WHAT YOU HAVE TO DO =
Revise every one of these lines so that each "computer-use agent" becomes "screen assistant", and keep everything else the same.

STORED RECORDS =
==*==

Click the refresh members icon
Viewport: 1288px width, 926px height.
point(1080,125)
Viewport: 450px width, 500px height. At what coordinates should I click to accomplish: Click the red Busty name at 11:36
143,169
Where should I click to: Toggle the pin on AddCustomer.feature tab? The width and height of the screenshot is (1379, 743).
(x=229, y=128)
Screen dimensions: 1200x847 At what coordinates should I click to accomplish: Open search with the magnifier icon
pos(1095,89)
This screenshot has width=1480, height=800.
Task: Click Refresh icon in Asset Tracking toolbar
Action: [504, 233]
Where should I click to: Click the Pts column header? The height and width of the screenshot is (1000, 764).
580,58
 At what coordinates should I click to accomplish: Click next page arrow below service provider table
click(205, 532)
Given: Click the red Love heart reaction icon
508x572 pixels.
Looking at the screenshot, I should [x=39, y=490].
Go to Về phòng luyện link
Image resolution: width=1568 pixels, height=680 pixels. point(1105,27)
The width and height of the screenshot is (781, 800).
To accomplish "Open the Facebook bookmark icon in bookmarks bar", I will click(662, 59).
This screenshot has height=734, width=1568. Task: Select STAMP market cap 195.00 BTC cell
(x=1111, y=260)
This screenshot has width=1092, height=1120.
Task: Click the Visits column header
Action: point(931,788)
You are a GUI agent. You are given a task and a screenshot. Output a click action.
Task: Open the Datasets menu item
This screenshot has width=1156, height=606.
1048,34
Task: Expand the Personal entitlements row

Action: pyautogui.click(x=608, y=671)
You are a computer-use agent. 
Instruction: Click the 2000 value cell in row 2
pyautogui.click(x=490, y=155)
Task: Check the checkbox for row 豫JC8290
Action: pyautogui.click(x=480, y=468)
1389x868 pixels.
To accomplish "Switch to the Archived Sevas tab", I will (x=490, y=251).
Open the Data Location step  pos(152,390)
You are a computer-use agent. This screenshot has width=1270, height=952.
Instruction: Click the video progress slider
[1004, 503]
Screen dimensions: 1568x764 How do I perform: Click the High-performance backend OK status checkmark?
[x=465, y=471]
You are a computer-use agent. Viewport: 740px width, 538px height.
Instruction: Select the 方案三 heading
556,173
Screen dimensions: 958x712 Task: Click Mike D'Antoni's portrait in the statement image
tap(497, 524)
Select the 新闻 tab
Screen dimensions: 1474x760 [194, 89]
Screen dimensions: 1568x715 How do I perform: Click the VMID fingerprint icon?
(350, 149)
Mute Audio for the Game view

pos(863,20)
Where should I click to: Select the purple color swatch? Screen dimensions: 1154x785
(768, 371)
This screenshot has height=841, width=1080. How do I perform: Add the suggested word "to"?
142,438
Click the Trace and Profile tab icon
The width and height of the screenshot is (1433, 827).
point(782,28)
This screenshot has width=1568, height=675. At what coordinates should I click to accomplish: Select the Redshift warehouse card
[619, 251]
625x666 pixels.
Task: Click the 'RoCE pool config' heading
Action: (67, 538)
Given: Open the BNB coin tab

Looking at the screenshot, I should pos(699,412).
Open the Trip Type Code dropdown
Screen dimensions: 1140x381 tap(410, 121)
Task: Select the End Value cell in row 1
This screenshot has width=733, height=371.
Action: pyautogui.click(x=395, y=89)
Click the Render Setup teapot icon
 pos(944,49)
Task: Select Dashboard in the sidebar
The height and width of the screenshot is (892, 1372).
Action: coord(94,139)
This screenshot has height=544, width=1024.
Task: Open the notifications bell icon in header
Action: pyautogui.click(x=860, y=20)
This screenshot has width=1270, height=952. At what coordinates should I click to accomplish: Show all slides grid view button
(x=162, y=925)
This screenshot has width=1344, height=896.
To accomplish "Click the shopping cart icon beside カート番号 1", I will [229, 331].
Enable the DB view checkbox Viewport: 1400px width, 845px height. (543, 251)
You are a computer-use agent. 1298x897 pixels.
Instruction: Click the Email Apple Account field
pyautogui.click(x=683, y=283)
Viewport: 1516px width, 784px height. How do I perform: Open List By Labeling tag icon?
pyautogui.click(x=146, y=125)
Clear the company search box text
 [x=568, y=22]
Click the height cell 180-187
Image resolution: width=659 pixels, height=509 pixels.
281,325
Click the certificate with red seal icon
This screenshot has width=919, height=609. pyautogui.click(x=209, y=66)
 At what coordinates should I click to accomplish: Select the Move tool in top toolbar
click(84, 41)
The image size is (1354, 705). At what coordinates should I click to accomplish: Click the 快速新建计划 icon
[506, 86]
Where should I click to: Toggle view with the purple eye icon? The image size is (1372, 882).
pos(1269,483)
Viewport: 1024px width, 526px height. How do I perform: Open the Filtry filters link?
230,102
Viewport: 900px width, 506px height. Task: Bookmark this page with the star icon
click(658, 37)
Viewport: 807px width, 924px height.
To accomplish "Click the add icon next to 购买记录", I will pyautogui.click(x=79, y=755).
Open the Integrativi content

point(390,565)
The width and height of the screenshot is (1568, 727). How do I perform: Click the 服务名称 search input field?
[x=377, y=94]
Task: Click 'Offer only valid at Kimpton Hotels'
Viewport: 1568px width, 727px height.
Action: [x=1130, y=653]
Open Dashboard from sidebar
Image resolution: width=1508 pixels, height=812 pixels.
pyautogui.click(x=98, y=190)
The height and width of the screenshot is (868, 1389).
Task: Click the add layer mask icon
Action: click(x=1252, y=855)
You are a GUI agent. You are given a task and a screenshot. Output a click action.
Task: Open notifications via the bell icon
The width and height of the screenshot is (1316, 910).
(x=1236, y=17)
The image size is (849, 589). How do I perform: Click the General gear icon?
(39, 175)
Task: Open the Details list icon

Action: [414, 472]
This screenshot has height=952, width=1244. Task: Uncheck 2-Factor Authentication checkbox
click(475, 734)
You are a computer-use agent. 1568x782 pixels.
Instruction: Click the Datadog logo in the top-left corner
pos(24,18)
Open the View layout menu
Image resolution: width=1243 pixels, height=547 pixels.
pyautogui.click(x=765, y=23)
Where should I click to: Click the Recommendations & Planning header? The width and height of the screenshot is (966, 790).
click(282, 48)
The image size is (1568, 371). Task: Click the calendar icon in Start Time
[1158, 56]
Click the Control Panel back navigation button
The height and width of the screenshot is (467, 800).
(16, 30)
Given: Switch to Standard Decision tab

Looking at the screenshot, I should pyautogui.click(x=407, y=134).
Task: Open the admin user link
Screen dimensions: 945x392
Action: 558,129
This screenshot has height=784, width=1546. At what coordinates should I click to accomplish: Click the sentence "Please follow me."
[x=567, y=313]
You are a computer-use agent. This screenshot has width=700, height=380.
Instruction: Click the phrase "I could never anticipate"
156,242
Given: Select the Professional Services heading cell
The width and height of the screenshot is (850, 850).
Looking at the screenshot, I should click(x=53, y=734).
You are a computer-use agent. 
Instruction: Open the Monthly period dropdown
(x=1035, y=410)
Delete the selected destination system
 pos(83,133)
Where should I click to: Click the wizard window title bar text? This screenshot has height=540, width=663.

==*==

RIGHT ANSWER =
Click the refresh members icon
Viewport: 1288px width, 926px height.
point(1080,125)
Viewport: 450px width, 500px height. At what coordinates should I click to accomplish: Click the red Busty name at 11:36
143,169
Where should I click to: Toggle the pin on AddCustomer.feature tab? The width and height of the screenshot is (1379, 743).
(x=229, y=128)
Screen dimensions: 1200x847 At what coordinates should I click to accomplish: Open search with the magnifier icon
pos(1095,89)
This screenshot has width=1480, height=800.
Task: Click Refresh icon in Asset Tracking toolbar
Action: [504, 233]
Where should I click to: Click the Pts column header? The height and width of the screenshot is (1000, 764).
580,58
 At what coordinates should I click to accomplish: Click next page arrow below service provider table
click(205, 532)
Given: Click the red Love heart reaction icon
508x572 pixels.
Looking at the screenshot, I should [x=39, y=490].
Go to Về phòng luyện link
Image resolution: width=1568 pixels, height=680 pixels. point(1105,27)
The width and height of the screenshot is (781, 800).
To accomplish "Open the Facebook bookmark icon in bookmarks bar", I will click(662, 59).
This screenshot has height=734, width=1568. Task: Select STAMP market cap 195.00 BTC cell
(x=1111, y=260)
This screenshot has width=1092, height=1120.
Task: Click the Visits column header
Action: point(931,788)
You are a GUI agent. You are given a task and a screenshot. Output a click action.
Task: Open the Datasets menu item
This screenshot has width=1156, height=606.
1048,34
Task: Expand the Personal entitlements row

Action: pyautogui.click(x=608, y=671)
You are a screen assistant. 
Instruction: Click the 2000 value cell in row 2
pyautogui.click(x=490, y=155)
Task: Check the checkbox for row 豫JC8290
Action: pyautogui.click(x=480, y=468)
1389x868 pixels.
To accomplish "Switch to the Archived Sevas tab", I will (x=490, y=251).
Open the Data Location step  pos(152,390)
You are a screen assistant. This screenshot has width=1270, height=952.
Instruction: Click the video progress slider
[1004, 503]
Screen dimensions: 1568x764 How do I perform: Click the High-performance backend OK status checkmark?
[x=465, y=471]
You are a screen assistant. Viewport: 740px width, 538px height.
Instruction: Select the 方案三 heading
556,173
Screen dimensions: 958x712 Task: Click Mike D'Antoni's portrait in the statement image
tap(497, 524)
Select the 新闻 tab
Screen dimensions: 1474x760 [194, 89]
Screen dimensions: 1568x715 How do I perform: Click the VMID fingerprint icon?
(350, 149)
Mute Audio for the Game view

pos(863,20)
Where should I click to: Select the purple color swatch? Screen dimensions: 1154x785
(768, 371)
This screenshot has height=841, width=1080. How do I perform: Add the suggested word "to"?
142,438
Click the Trace and Profile tab icon
The width and height of the screenshot is (1433, 827).
point(782,28)
This screenshot has width=1568, height=675. At what coordinates should I click to accomplish: Select the Redshift warehouse card
[619, 251]
625x666 pixels.
Task: Click the 'RoCE pool config' heading
Action: (67, 538)
Given: Open the BNB coin tab

Looking at the screenshot, I should pos(699,412).
Open the Trip Type Code dropdown
Screen dimensions: 1140x381 tap(410, 121)
Task: Select the End Value cell in row 1
This screenshot has width=733, height=371.
Action: pyautogui.click(x=395, y=89)
Click the Render Setup teapot icon
 pos(944,49)
Task: Select Dashboard in the sidebar
The height and width of the screenshot is (892, 1372).
Action: coord(94,139)
This screenshot has height=544, width=1024.
Task: Open the notifications bell icon in header
Action: pyautogui.click(x=860, y=20)
This screenshot has width=1270, height=952. At what coordinates should I click to accomplish: Show all slides grid view button
(x=162, y=925)
This screenshot has width=1344, height=896.
To accomplish "Click the shopping cart icon beside カート番号 1", I will [229, 331].
Enable the DB view checkbox Viewport: 1400px width, 845px height. (543, 251)
You are a screen assistant. 1298x897 pixels.
Instruction: Click the Email Apple Account field
pyautogui.click(x=683, y=283)
Viewport: 1516px width, 784px height. How do I perform: Open List By Labeling tag icon?
pyautogui.click(x=146, y=125)
Clear the company search box text
 [x=568, y=22]
Click the height cell 180-187
Image resolution: width=659 pixels, height=509 pixels.
281,325
Click the certificate with red seal icon
This screenshot has width=919, height=609. pyautogui.click(x=209, y=66)
 At what coordinates should I click to accomplish: Select the Move tool in top toolbar
click(84, 41)
The image size is (1354, 705). At what coordinates should I click to accomplish: Click the 快速新建计划 icon
[506, 86]
Where should I click to: Toggle view with the purple eye icon? The image size is (1372, 882).
pos(1269,483)
Viewport: 1024px width, 526px height. How do I perform: Open the Filtry filters link?
230,102
Viewport: 900px width, 506px height. Task: Bookmark this page with the star icon
click(658, 37)
Viewport: 807px width, 924px height.
To accomplish "Click the add icon next to 购买记录", I will pyautogui.click(x=79, y=755).
Open the Integrativi content

point(390,565)
The width and height of the screenshot is (1568, 727). How do I perform: Click the 服务名称 search input field?
[x=377, y=94]
Task: Click 'Offer only valid at Kimpton Hotels'
Viewport: 1568px width, 727px height.
Action: [x=1130, y=653]
Open Dashboard from sidebar
Image resolution: width=1508 pixels, height=812 pixels.
pyautogui.click(x=98, y=190)
The height and width of the screenshot is (868, 1389).
Task: Click the add layer mask icon
Action: click(x=1252, y=855)
You are a GUI agent. You are given a task and a screenshot. Output a click action.
Task: Open notifications via the bell icon
The width and height of the screenshot is (1316, 910).
(x=1236, y=17)
The image size is (849, 589). How do I perform: Click the General gear icon?
(39, 175)
Task: Open the Details list icon

Action: [414, 472]
This screenshot has height=952, width=1244. Task: Uncheck 2-Factor Authentication checkbox
click(475, 734)
You are a screen assistant. 1568x782 pixels.
Instruction: Click the Datadog logo in the top-left corner
pos(24,18)
Open the View layout menu
Image resolution: width=1243 pixels, height=547 pixels.
pyautogui.click(x=765, y=23)
Where should I click to: Click the Recommendations & Planning header? The width and height of the screenshot is (966, 790).
click(282, 48)
The image size is (1568, 371). Task: Click the calendar icon in Start Time
[1158, 56]
Click the Control Panel back navigation button
The height and width of the screenshot is (467, 800).
(16, 30)
Given: Switch to Standard Decision tab

Looking at the screenshot, I should pyautogui.click(x=407, y=134).
Task: Open the admin user link
Screen dimensions: 945x392
Action: 558,129
This screenshot has height=784, width=1546. At what coordinates should I click to accomplish: Click the sentence "Please follow me."
[x=567, y=313]
You are a screen assistant. This screenshot has width=700, height=380.
Instruction: Click the phrase "I could never anticipate"
156,242
Given: Select the Professional Services heading cell
The width and height of the screenshot is (850, 850).
Looking at the screenshot, I should click(x=53, y=734).
You are a screen assistant. 
Instruction: Open the Monthly period dropdown
(x=1035, y=410)
Delete the selected destination system
 pos(83,133)
Where should I click to: Click the wizard window title bar text? This screenshot has height=540, width=663.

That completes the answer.